SUPPLIED TEXT:

Segment Open

Social security: reviewing the decision-making system
Review of the problems with the social security decision-making system, make recommendations, and advocate for change.
The social security system now finds itself under unprecedented scrutiny and pressure, with almost 950,000 people applying for Universal Credit over a two-week period in March as the economic implications of Covid-19 hit. People with no previous experience of the social security system now find themselves caught up in it.
When benefits claims are wrongly rejected, appeals to remedy these decisions often take a long time leading to people who are already struggling facing even further hardship. In excess of 60% of Personal Independent Payment (PIP) appeals which reach the Tribunal are successful, suggesting fundamental problems with Department of Work and Pensions (DWP) decision-making on entitlements and a lack of institutional learning. The introduction of online benefits appeals across 2019-20 risks vulnerable people being unable to access the appeals system, the decision-making around their entitlements, and the prospect that the Tribunal will not be able to accurately observe and assess a claimant’s disability.
Justice, along with the Administrative Justice Council, will jointly convene an expert Working Party to identify, explore and evaluate problems within the benefits decision-making system and make recommendations for systemic reform.

Segment Closed

Extend the piece on reviewing the social security decision-making system, picking up after its final sentence.

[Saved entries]
Segment Open

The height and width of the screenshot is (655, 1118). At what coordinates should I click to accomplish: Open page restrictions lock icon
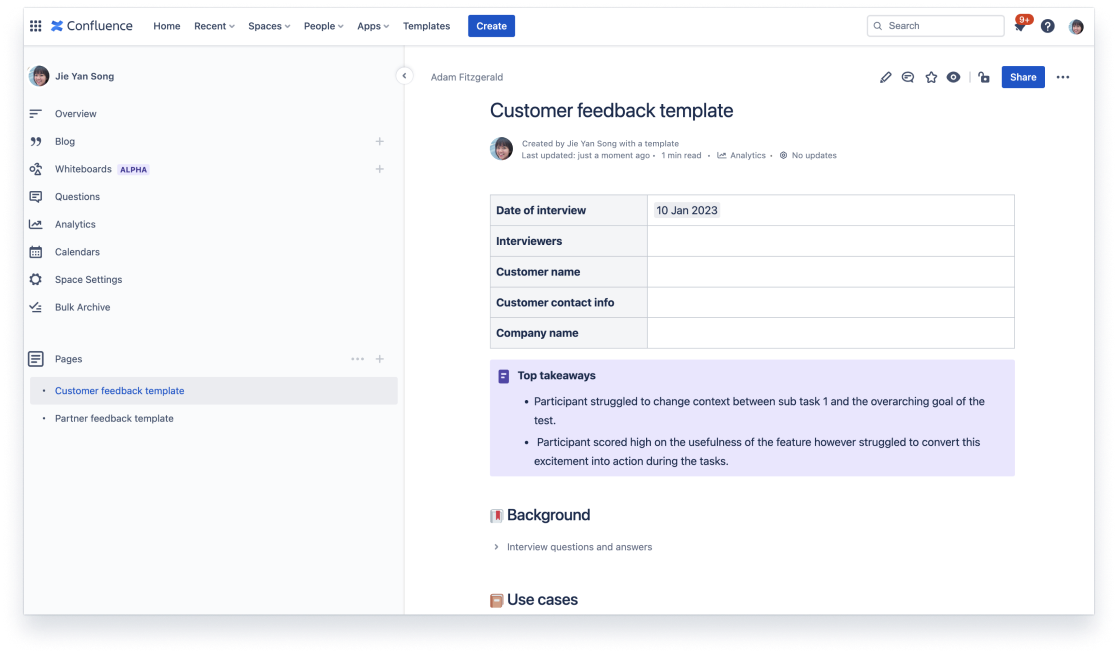click(984, 77)
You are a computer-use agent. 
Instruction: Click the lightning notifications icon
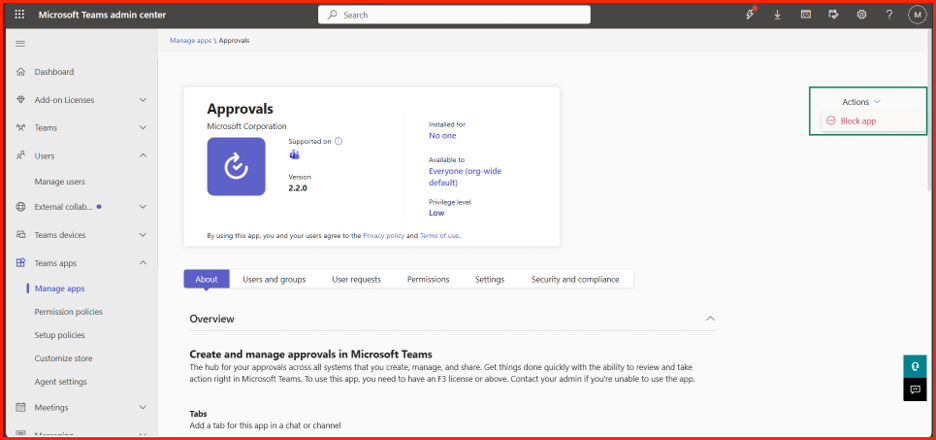point(751,14)
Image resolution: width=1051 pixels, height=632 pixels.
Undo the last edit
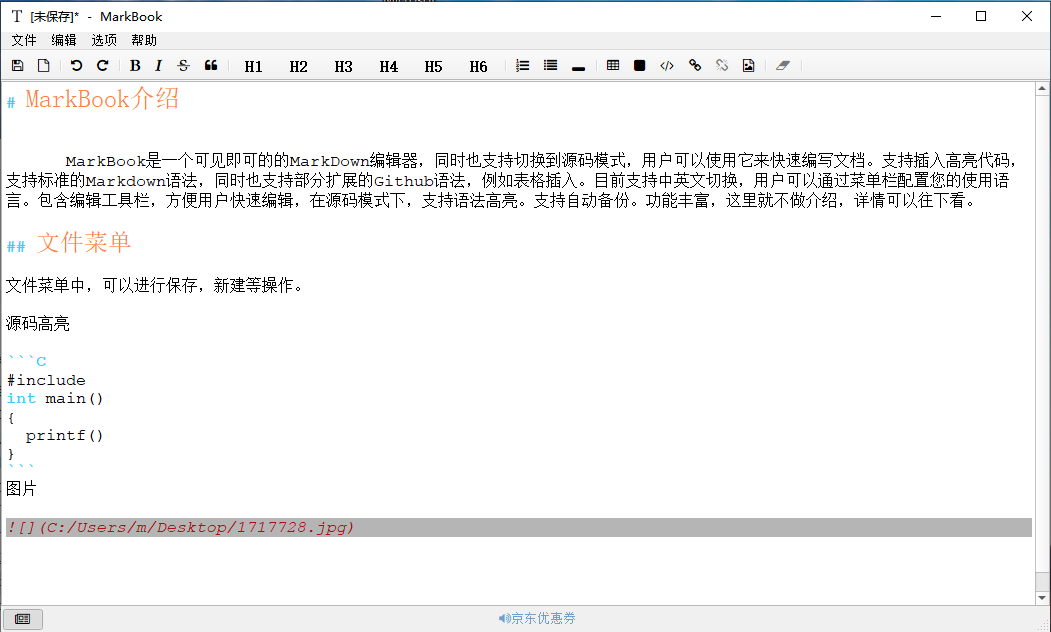(x=77, y=66)
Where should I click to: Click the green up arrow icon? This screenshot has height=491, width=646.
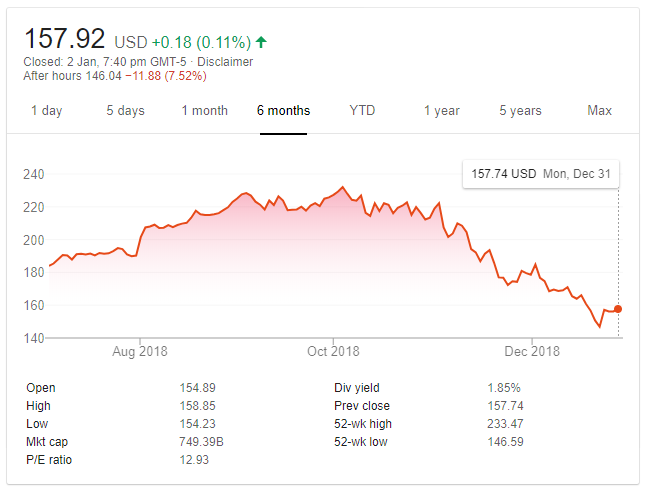coord(262,42)
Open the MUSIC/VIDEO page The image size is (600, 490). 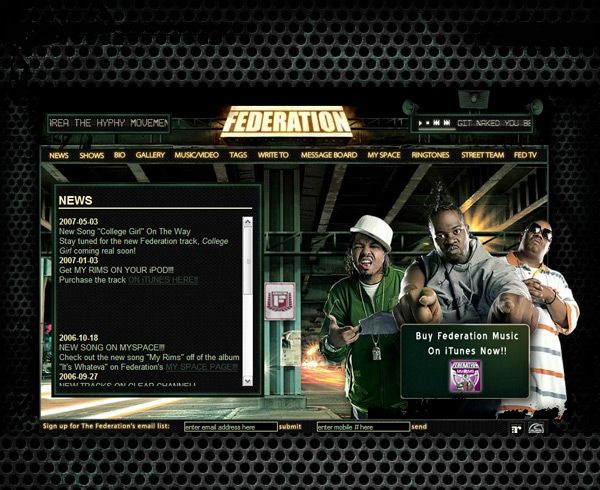196,155
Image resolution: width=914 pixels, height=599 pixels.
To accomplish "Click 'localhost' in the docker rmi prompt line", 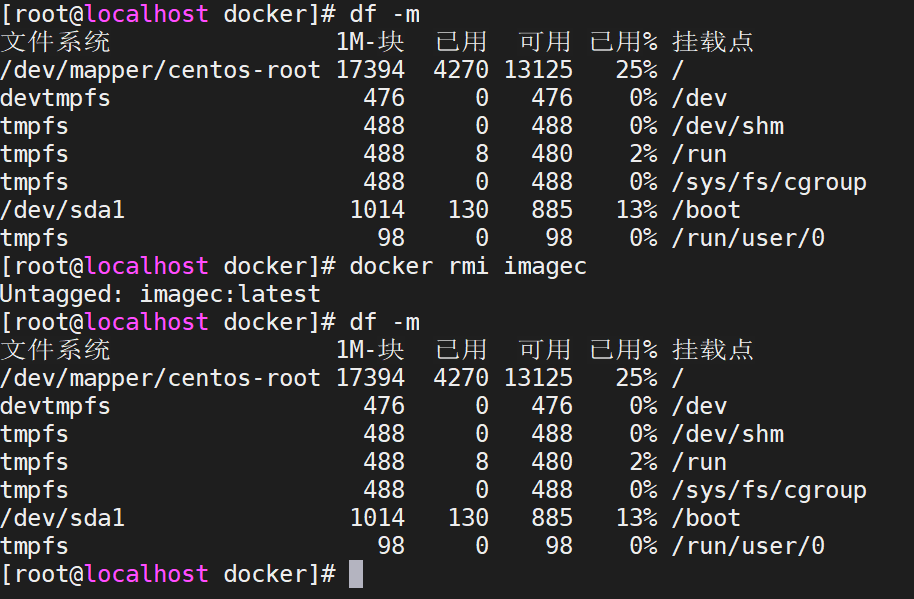I will coord(146,266).
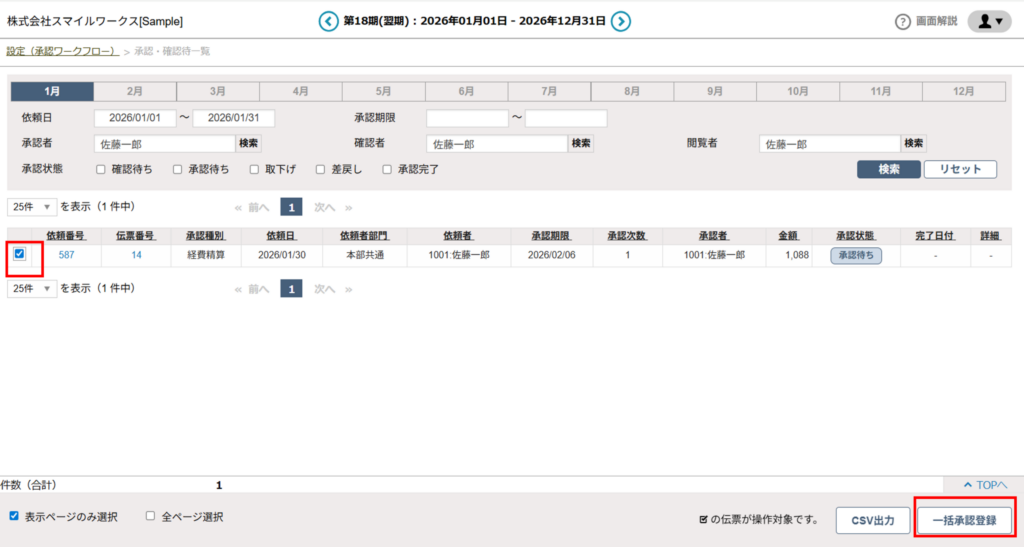This screenshot has width=1024, height=547.
Task: Click the 確認者 検索 lookup button
Action: point(581,144)
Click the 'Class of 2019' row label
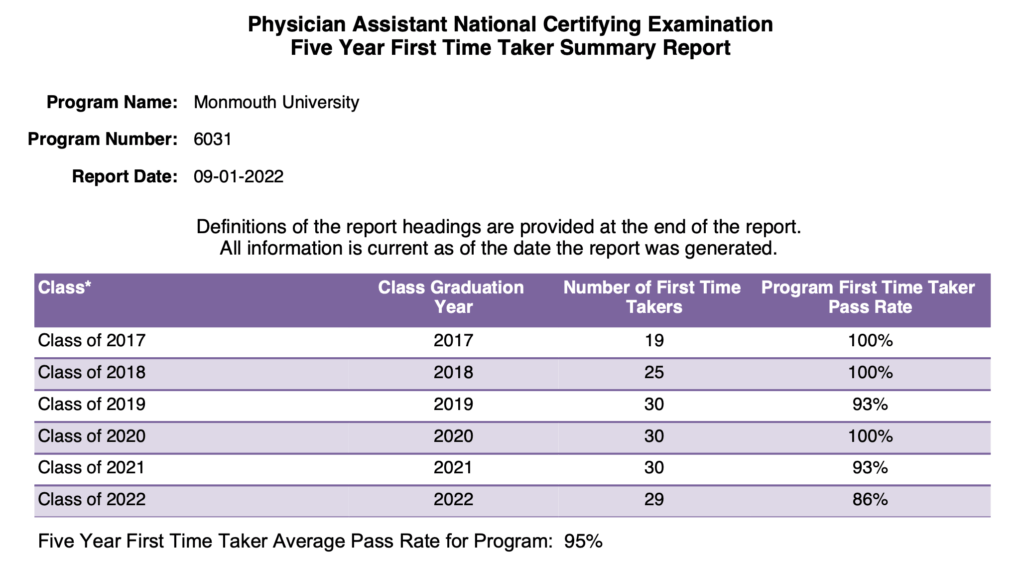The width and height of the screenshot is (1024, 563). [x=92, y=404]
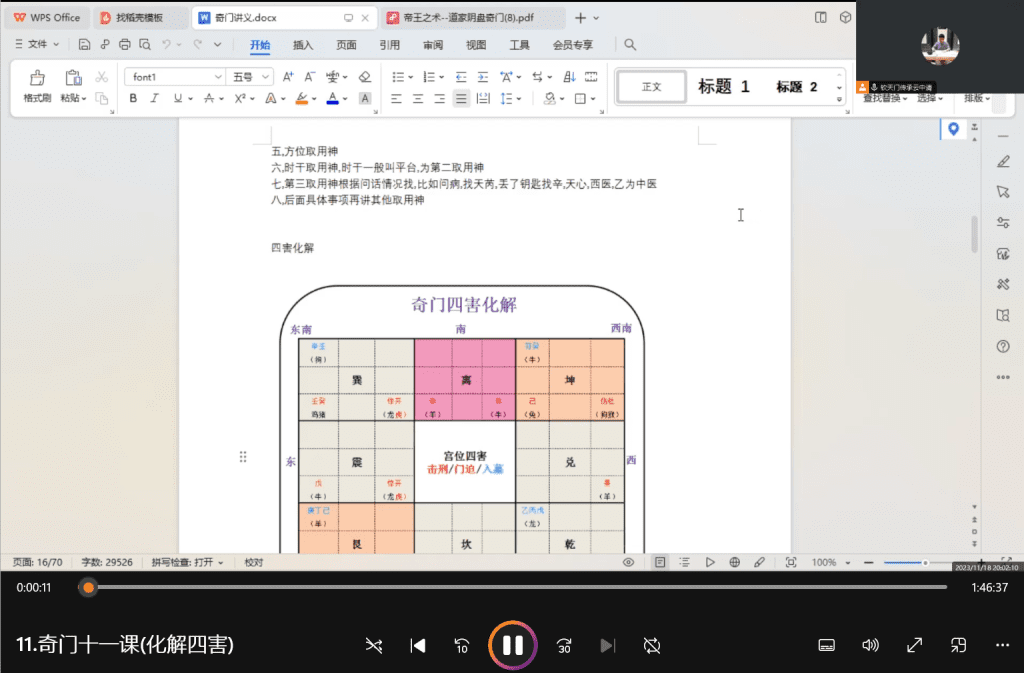Open the 文件 menu

click(38, 44)
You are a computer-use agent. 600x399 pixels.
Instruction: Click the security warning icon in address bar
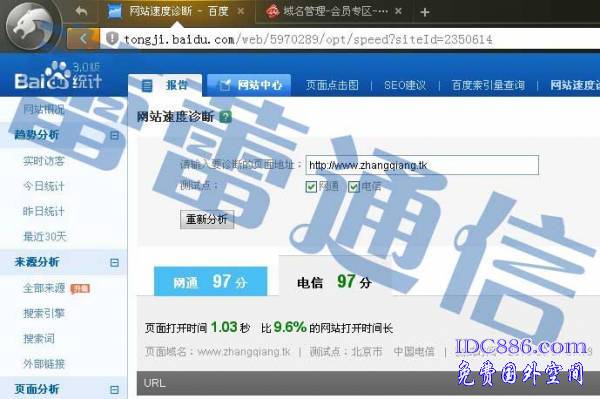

Segment Closed

ANSWER AREA:
The Working Party will look to:
The primary aim of the Working Party is to ensure benefits decisions are made quickly and accurately. The objectives to achieve this aim are:
- improve DWP decision-making;
- change the departmental attitude and culture towards claimants;
- improve the accuracy of medical assessments that inform benefits entitlements;
- improve the accuracy of mandatory reconsideration decisions;
- simplify and reduce wait times for the appeals process;
- ensure digital processes are accessible and user-friendly for claimants.
It will also explore devolved decision-making, including comparative analysis of the new Scottish system. The Working Party will meet for nine months and its work will culminate in a report that proposes practical and realistic recommendations for reform.
Following publication of the report, Justice will enter a multi-year implementation and influencing period, where it will work with stakeholders and Government agencies to see the recommendations realised including the creation of an implementation plan.